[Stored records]
◇ ◇ ◇ ◇ ◇ ◇ ◇

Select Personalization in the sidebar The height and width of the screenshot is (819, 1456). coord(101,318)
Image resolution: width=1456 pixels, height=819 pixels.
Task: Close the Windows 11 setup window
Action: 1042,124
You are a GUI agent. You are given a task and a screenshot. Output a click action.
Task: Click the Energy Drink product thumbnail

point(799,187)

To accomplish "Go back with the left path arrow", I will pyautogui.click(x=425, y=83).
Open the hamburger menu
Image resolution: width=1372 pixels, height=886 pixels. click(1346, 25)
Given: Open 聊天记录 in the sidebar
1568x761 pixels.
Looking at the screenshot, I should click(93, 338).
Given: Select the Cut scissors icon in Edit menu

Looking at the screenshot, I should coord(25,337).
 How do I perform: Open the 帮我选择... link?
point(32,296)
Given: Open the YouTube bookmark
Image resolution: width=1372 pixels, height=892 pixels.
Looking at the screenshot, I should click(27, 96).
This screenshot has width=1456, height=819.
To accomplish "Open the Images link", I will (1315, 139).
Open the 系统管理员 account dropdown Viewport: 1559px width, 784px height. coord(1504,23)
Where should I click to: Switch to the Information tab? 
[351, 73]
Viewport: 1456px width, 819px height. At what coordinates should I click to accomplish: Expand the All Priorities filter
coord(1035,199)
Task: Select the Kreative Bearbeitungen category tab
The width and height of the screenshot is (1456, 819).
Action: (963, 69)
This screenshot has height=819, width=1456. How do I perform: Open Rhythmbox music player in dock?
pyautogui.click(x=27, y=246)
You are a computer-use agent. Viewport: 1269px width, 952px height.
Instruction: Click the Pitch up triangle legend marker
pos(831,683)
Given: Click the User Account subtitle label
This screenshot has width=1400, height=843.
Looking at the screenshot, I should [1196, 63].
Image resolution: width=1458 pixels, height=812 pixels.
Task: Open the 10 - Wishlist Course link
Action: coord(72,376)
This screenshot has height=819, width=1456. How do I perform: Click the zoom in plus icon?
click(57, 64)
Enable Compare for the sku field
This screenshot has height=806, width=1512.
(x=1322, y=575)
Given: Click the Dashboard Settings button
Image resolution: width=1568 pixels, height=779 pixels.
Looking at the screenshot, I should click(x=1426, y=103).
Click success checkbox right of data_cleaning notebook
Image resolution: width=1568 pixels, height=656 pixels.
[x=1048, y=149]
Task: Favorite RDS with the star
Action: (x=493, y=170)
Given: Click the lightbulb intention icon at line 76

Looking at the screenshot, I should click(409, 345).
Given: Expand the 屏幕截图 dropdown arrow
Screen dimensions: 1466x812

◇ ◇ ◇ ◇ ◇ ◇ ◇

Task goal. Copy, exactly as written, the lines above, beginning with the one that contains "Image resolution: width=1568 pixels, height=779" and ending with the last.

Response to this task.
Image resolution: width=1568 pixels, height=779 pixels.
Looking at the screenshot, I should click(x=1426, y=103).
Click success checkbox right of data_cleaning notebook
Image resolution: width=1568 pixels, height=656 pixels.
[x=1048, y=149]
Task: Favorite RDS with the star
Action: (x=493, y=170)
Given: Click the lightbulb intention icon at line 76

Looking at the screenshot, I should click(409, 345).
Given: Expand the 屏幕截图 dropdown arrow
Screen dimensions: 1466x812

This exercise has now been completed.